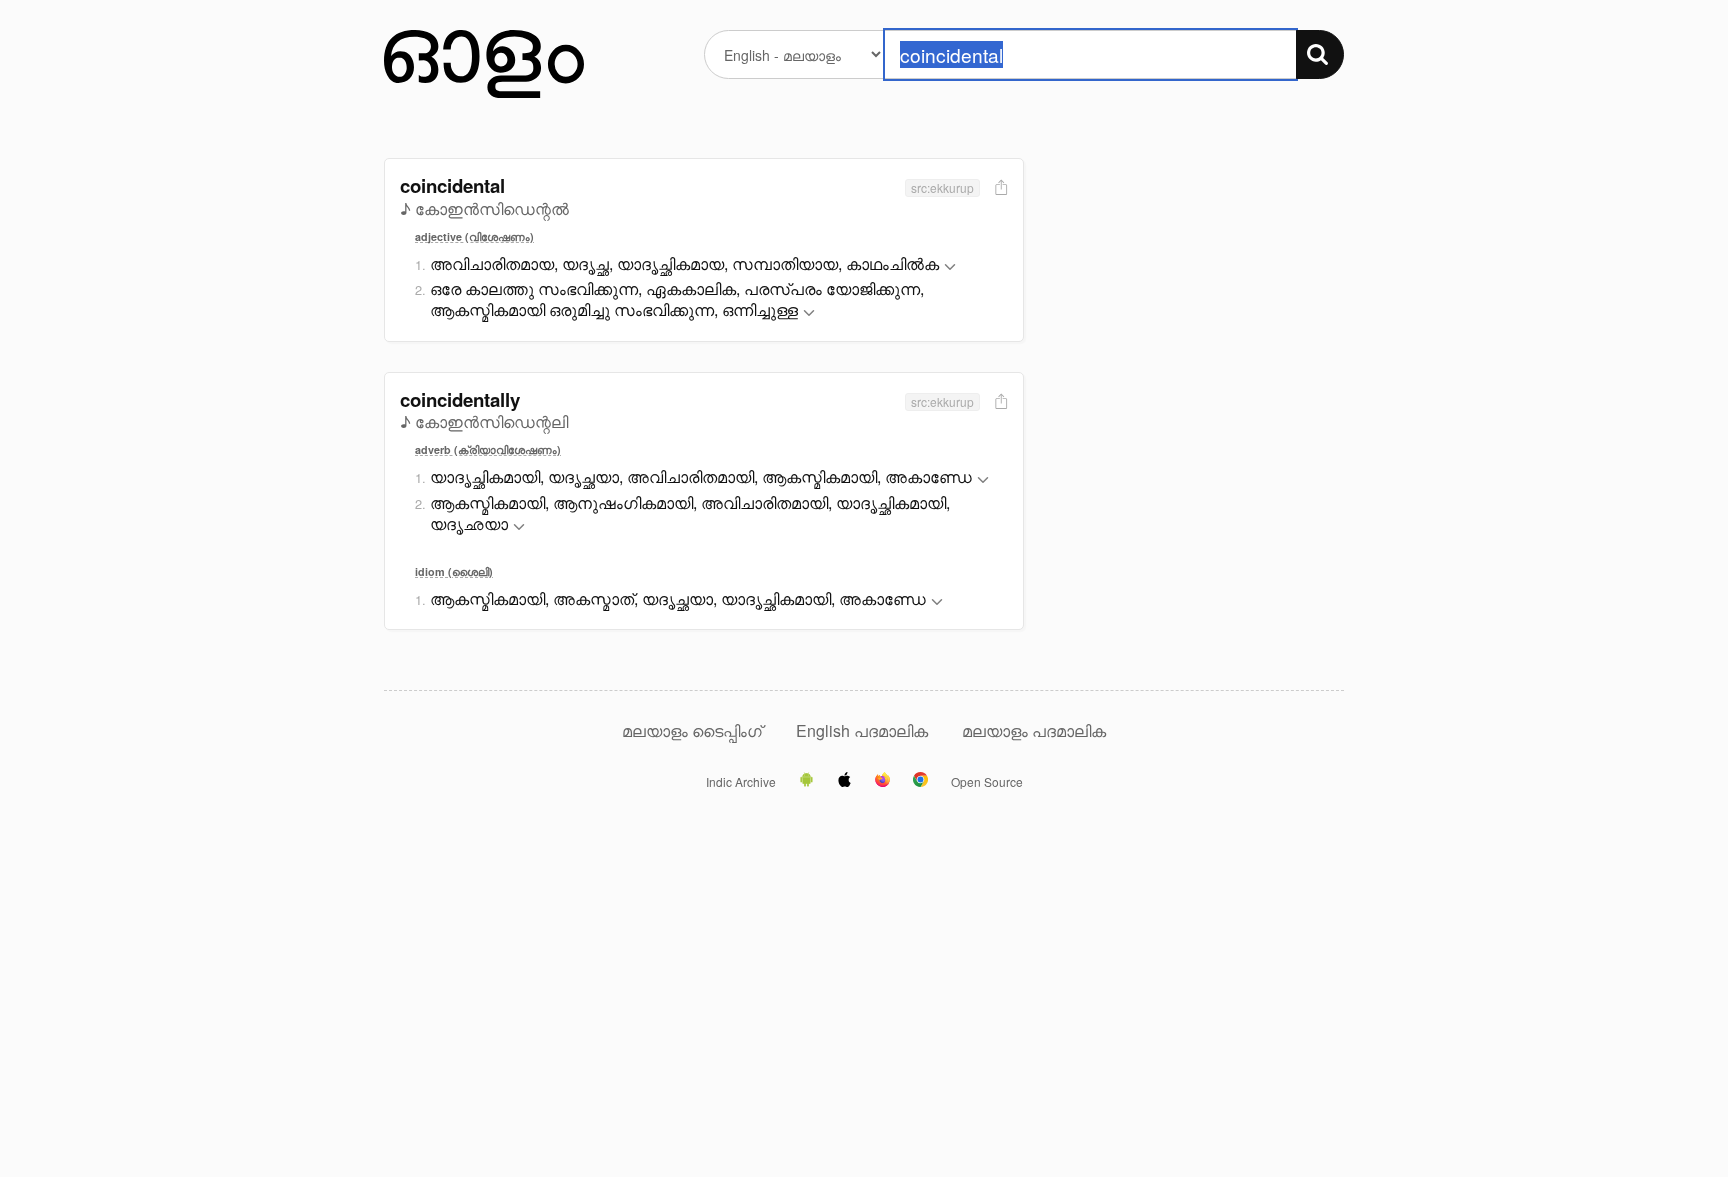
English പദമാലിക (864, 730)
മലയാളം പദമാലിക (1034, 730)
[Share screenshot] (999, 188)
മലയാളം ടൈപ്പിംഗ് (692, 730)
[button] (950, 267)
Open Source (987, 782)
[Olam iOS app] (844, 781)
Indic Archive (741, 782)
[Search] (1320, 54)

▬▬▬▬▬▬▬▬▬▬

→ What is needed
Reproduce the material in its entirety and word for word, without the pictures.

→ Result of the task
English പദമാലിക (864, 730)
മലയാളം പദമാലിക (1034, 730)
[Share screenshot] (999, 188)
മലയാളം ടൈപ്പിംഗ് (692, 730)
[button] (950, 267)
Open Source (987, 782)
[Olam iOS app] (844, 781)
Indic Archive (741, 782)
[Search] (1320, 54)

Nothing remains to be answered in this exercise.